El ChapoLe processus d’extradition vers les Etats-Unis du trafiquant de drogue mexicain Joaquin « El Chapo » Guzman prendra au moins un an, voire beaucoup plus si ses avocats utilisent tous les recours légaux, ont averti les autorités lundi, faisant ressurgir la crainte d’une nouvelle évasion.

Le Mexique, qui s’y refusait jusqu’à présent, a ouvert la voie ce week-end à l’extradition vers les Etats-Unis d' »El Chapo », arrêté vendredi. Après la précédente arrestation de Guzman en février 2014, le président mexicain Enrique Pena Nieto avait refusé son transfert vers les Etats-Unis, promettant de le juger et de l’incarcérer au Mexique.

Mais sa rocambolesque évasion en juillet, par un tunnel creusé sous sa cellule de la prison de haute sécurité d’Altiplano, près de Mexico, a porté un coup très dur à la crédibilité du gouvernement, et a changé la donne.

Dimanche, des représentants d’Interpol se sont rendus à la prison d’Altiplano, où le baron de la drogue est de nouveau incarcéré, pour délivrer « deux mandats d’arrêt aux fins d’extradition », lançant formellement la procédure.

« J’estime que le processus pourrait durer au moins un an », a déclaré lundi sur la radio « Radio Formula » José Manuel Merino Madrid, directeur des relations internationales des services du procureur, indiquant se fonder sur des cas antérieurs de trafiquants de drogue.

Cela pourrait être plus long encore : « Nous avons eu des procédures d’extradition qui nous ont pris entre 4 et 6 ans, en fonction des recours déposés par les avocats, » a encore déclaré ce responsable.

Après la décision de la justice sur l’extradition et celle du ministère des Affaires étrangères mexicain, Guzman pourra encore faire appel, selon José Manuel Merino Madrid.

Raul Benitez Manaut, expert en sécurité nationale à l’Université nationale autonome de Mexico (UNAM) interrogé par l’AFP, a estimé lundi que les autorités « vont tenter de l’extrader le plus rapidement possible ».

– Combat juridique –

L’avocat d' »El Chapo » s’est engagé à mener un combat juridique « dur », pouvant aller jusqu’à la Cour suprême, pour s’opposer à l’extradition du chef du cartel de Sinaloa vers les Etats-Unis, au motif qu’il risque là-bas la peine de mort.

Le chef du cartel de Sinaloa est inculpé dans plusieurs villes américaines, dont New York, Chicago, San Diego (Californie) et El Paso (Texas).

Joaquin « El Chapo » Guzman a été arrêté vendredi à Los Mochis, dans l’Etat de Sinaloa (nord-ouest), six mois après son évasion rocambolesque de la prison de haute sécurité d’Altiplano, le 11 juillet dernier, humiliant le président Pena Nieto qui se trouvait alors en visite en France, et qui avait tenu à le faire incarcérer au Mexique.

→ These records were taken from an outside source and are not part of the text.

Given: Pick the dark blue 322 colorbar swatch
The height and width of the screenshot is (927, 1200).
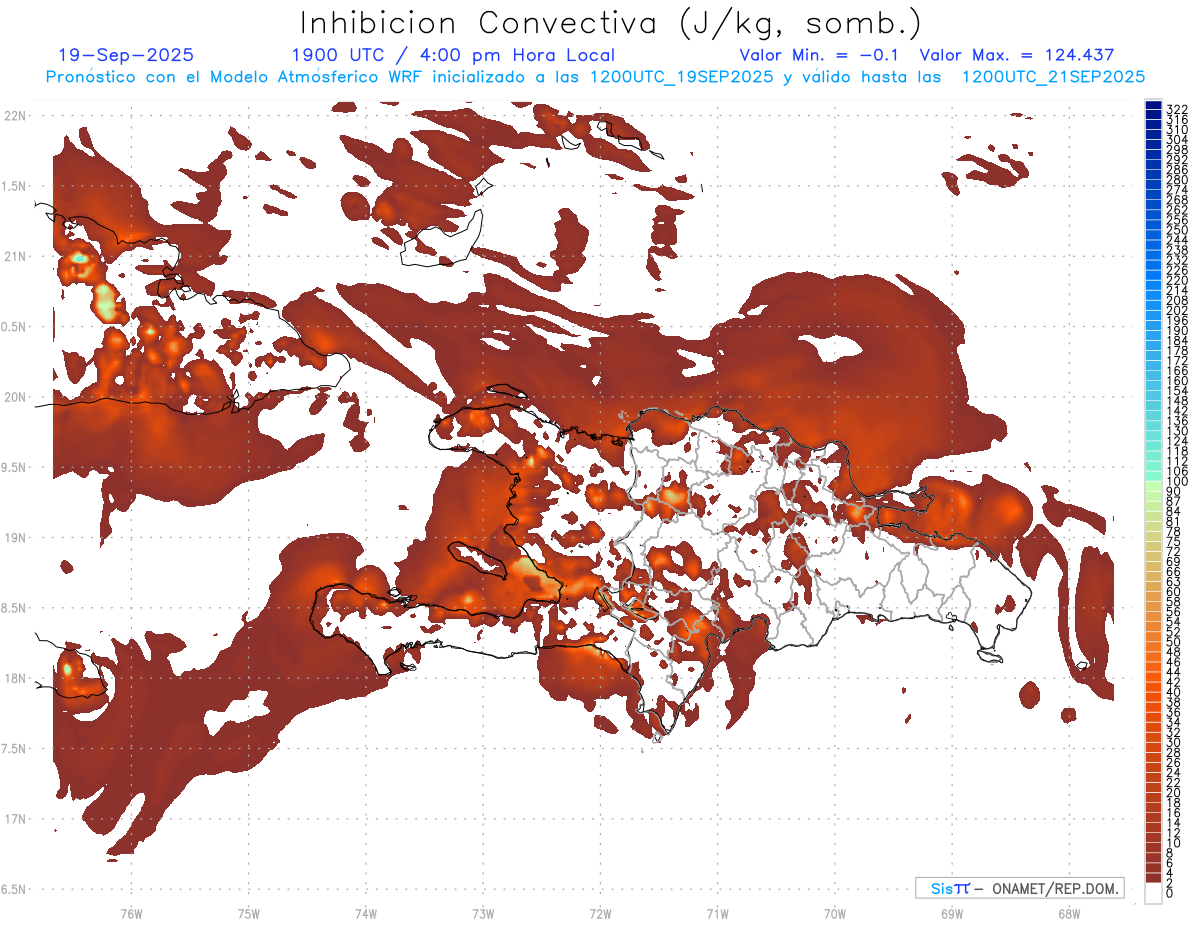Looking at the screenshot, I should 1152,107.
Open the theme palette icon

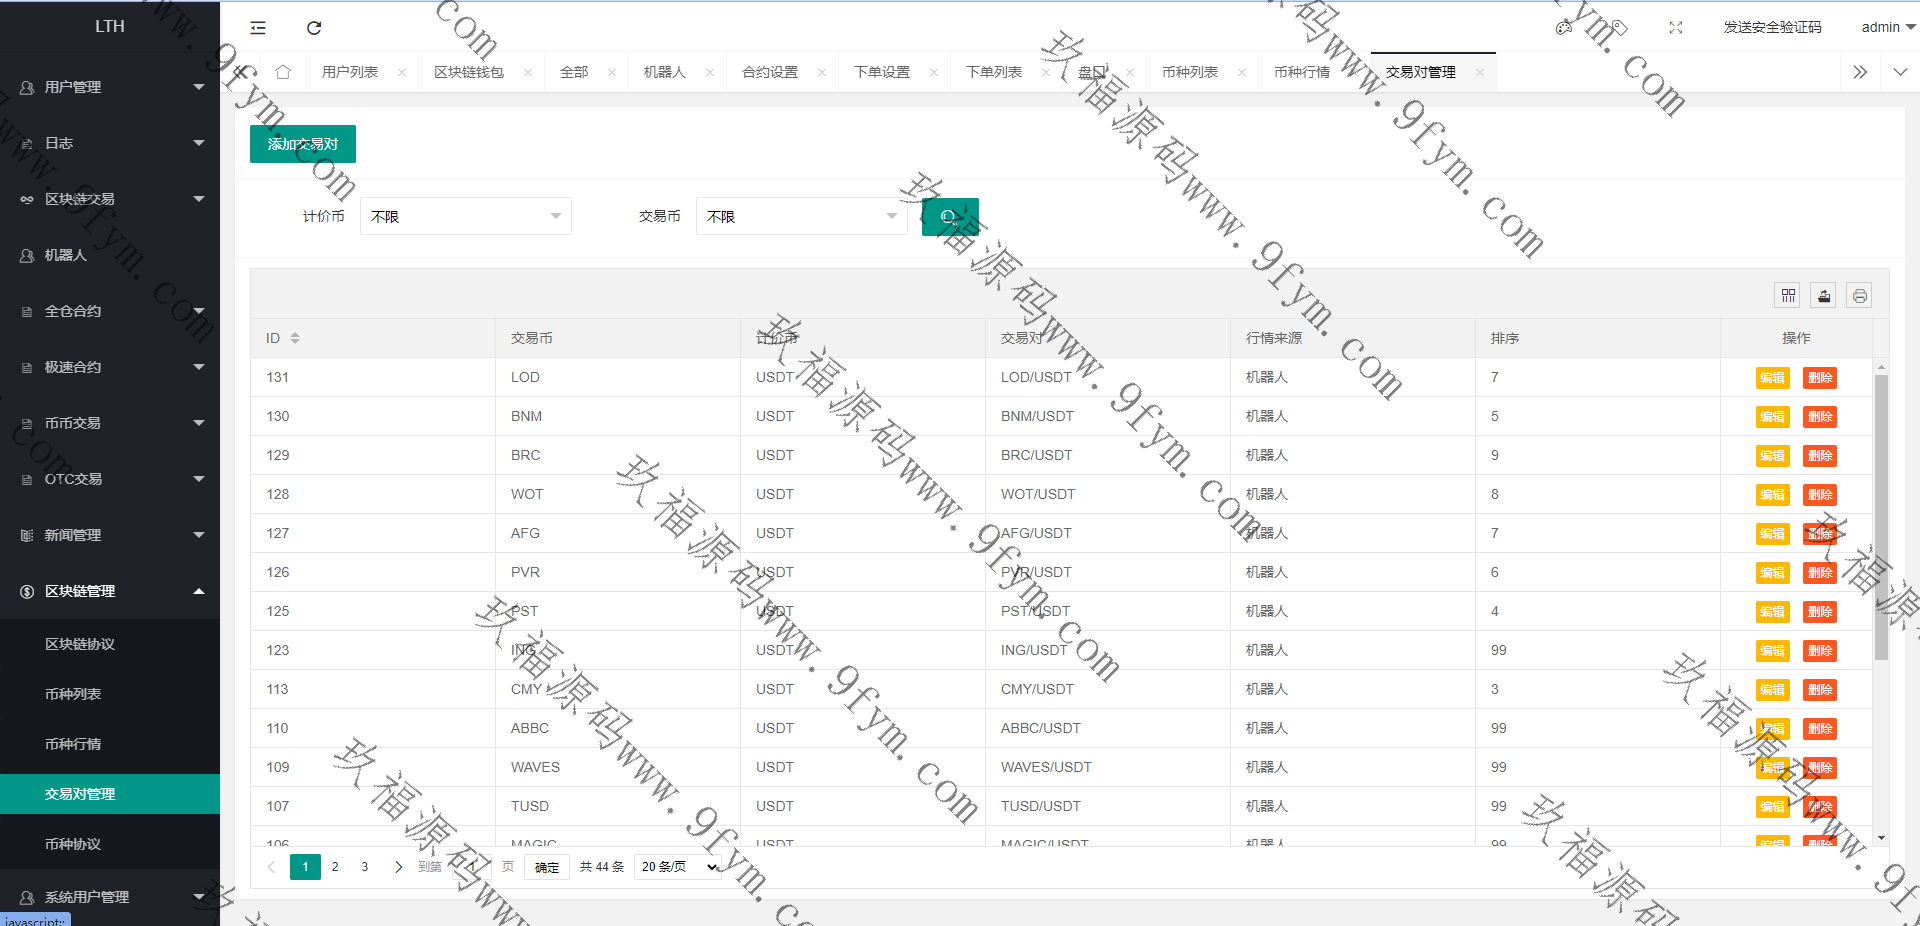[1564, 28]
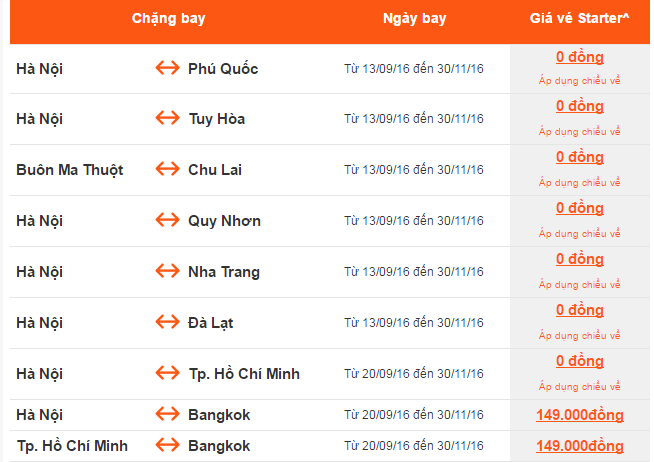Select the 0 đồng fare for Chu Lai

tap(580, 157)
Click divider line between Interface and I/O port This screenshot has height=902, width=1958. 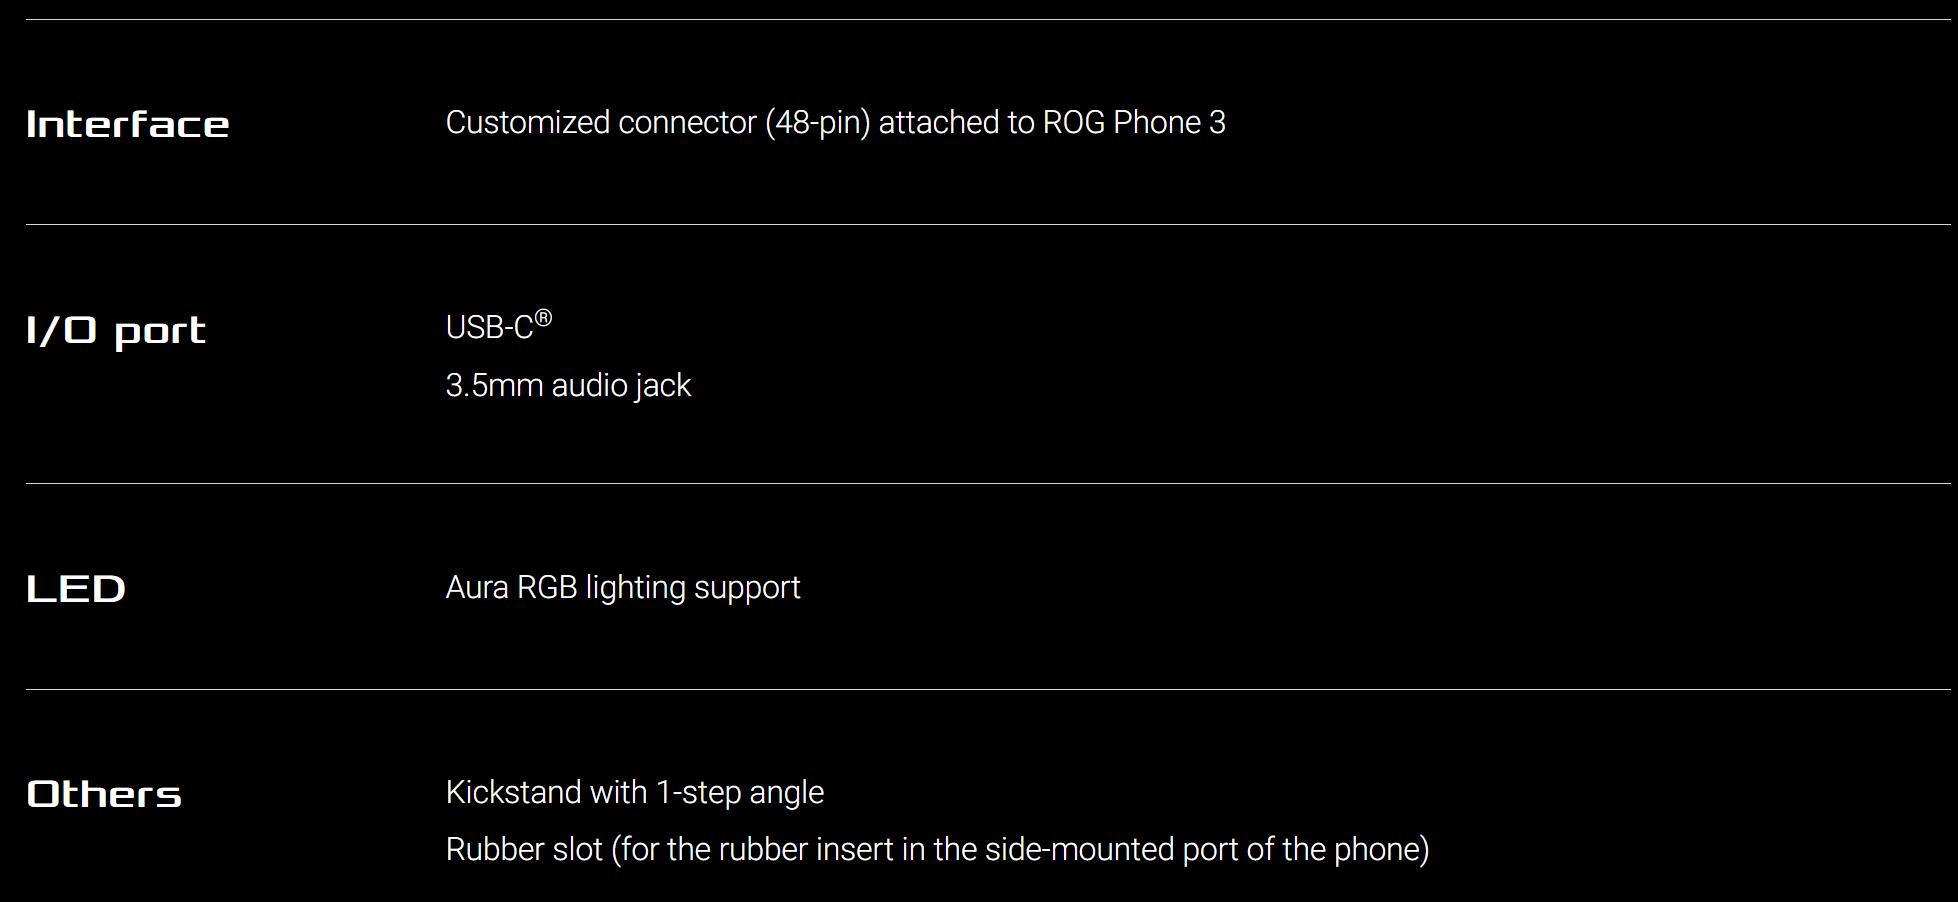[x=988, y=224]
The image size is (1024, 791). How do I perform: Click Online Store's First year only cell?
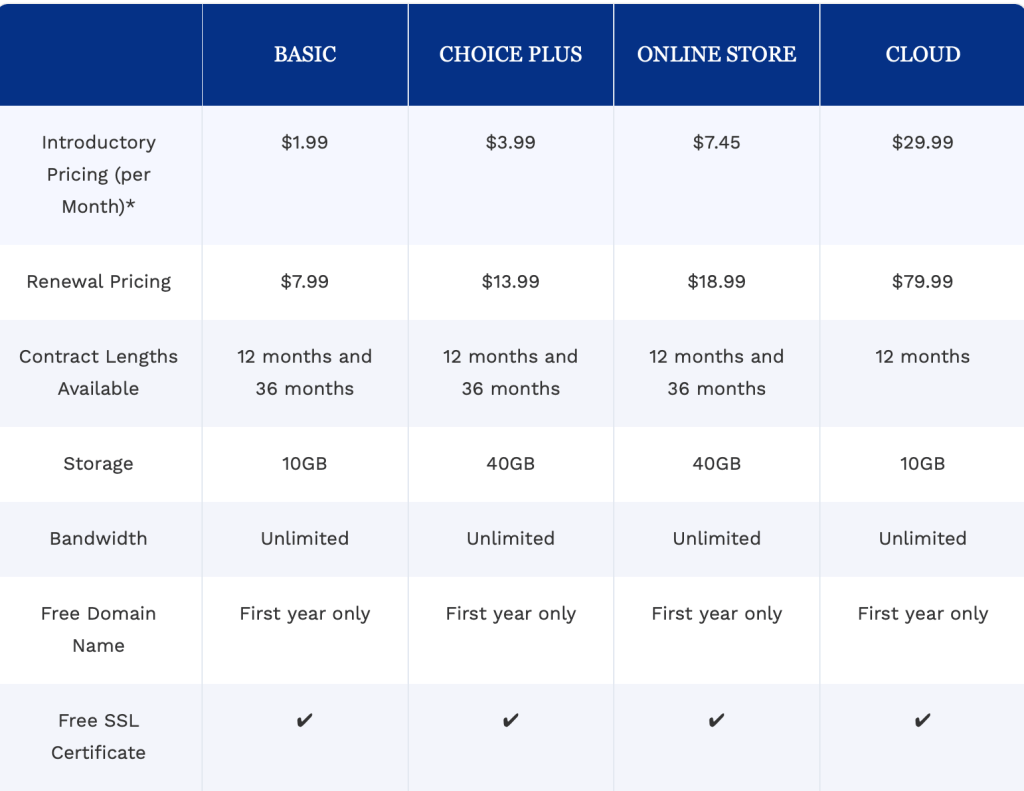click(717, 613)
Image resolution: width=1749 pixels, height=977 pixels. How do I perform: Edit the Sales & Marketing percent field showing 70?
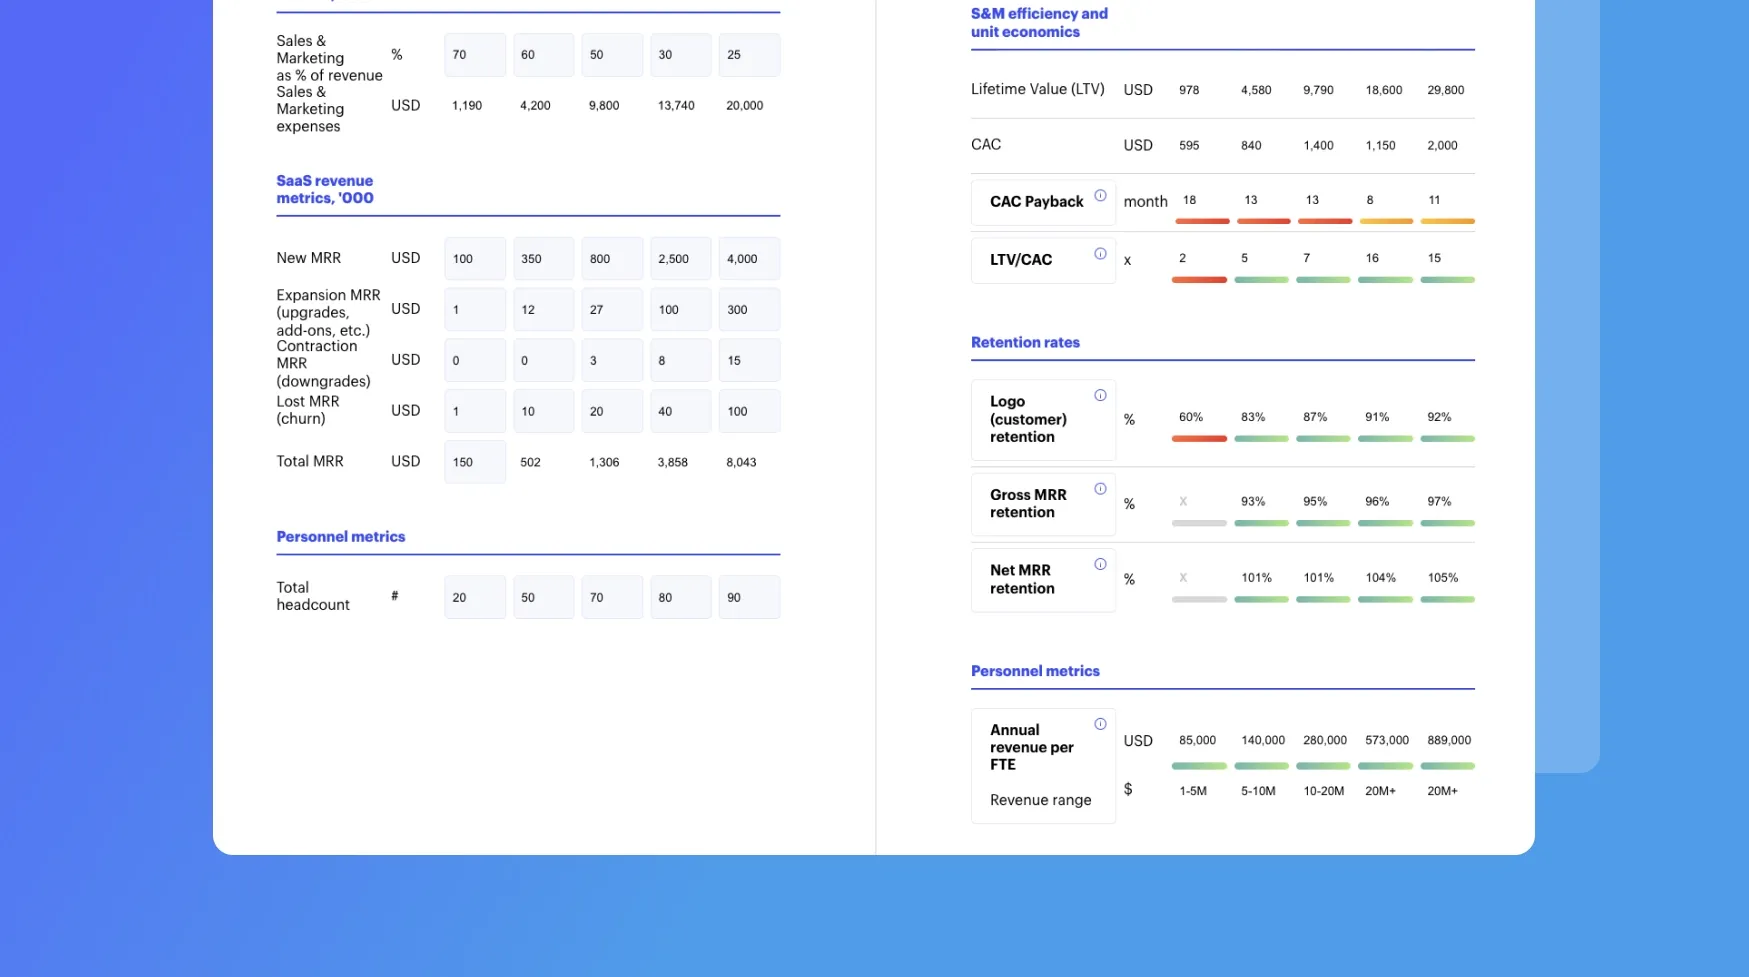pyautogui.click(x=474, y=55)
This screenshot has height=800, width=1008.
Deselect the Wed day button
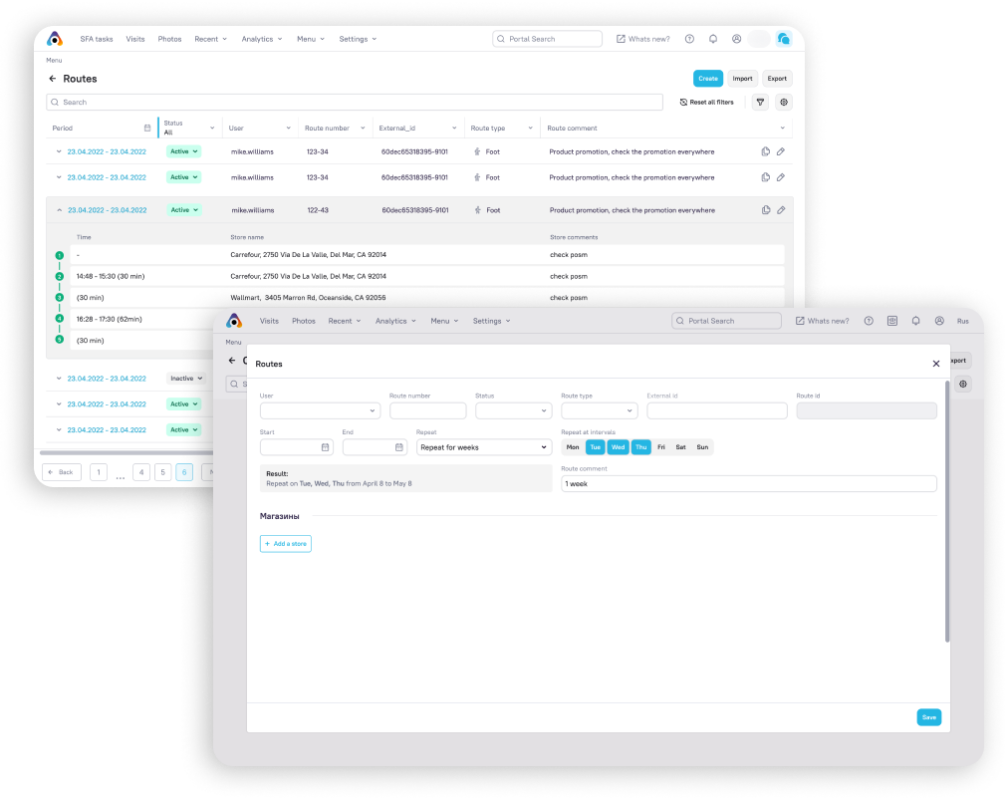coord(618,447)
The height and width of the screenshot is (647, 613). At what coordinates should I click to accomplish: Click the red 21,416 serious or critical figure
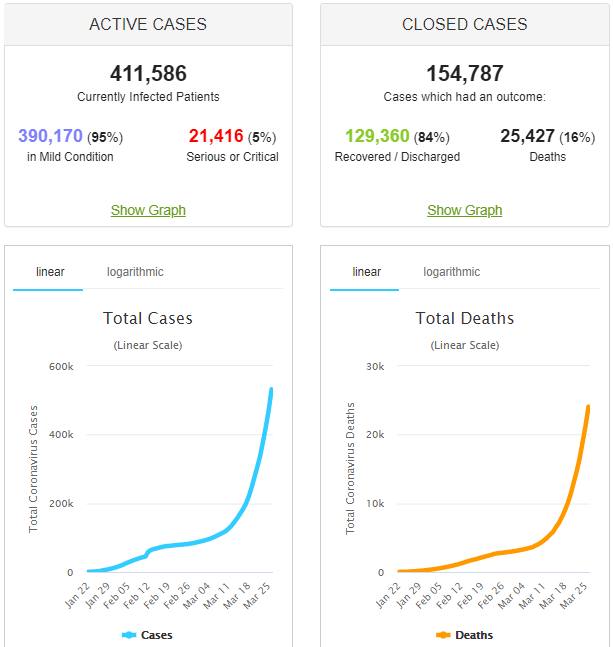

C’était la deuxième évasion du narcotrafiquant d’une prison de haute sécurité mexicaine, après s’être échappé en 2001 dans un panier de linge sale.

Le gouvernement ne peut cette fois prendre le risque d’une nouvelle évasion du puissant baron de la drogue, qui serait politiquement désastreuse, estiment certains analystes.

Les « mesures de sécurité ont été renforcées » à la prison d’Altiplano, selon des sources gouvernementales qui expliquent que le sol a été renforcé avec des tiges en acier qui se croisent tous les 10 centimètres.

Plusieurs hommes politiques américains ont appelé ce week-end le président Barack Obama à réclamer l’extradition de Guzman.

Mais pour le sénateur mexicain Miguel Barbosa, un des leaders du Parti révolutionnaire démocratique (PRD, gauche), « El Chapo » doit être jugé dans son pays. Extrader Guzman « serait choisir la facilité et, une fois de plus, l’Etat mexicain montrerait qu’il n’a pas la force de punir sur son territoire ceux qui commettent des crimes », a-t-il déclaré.

En parallèle, les autorités mexicaines cherchaient lundi à interroger l’acteur américain Sean Penn et l’actrice mexicaine Kate del Castillo, sur leur rencontre secrète en octobre avec le fugitif, notamment pour une interview publiée samedi par le magazine américain Rolling Stone.

Selon des photos diffusées lundi par le quotidien mexicain « El Universal », les deux acteurs étaient surveillés par les autorités mexicaines avant leur rencontre avec « El Chapo ».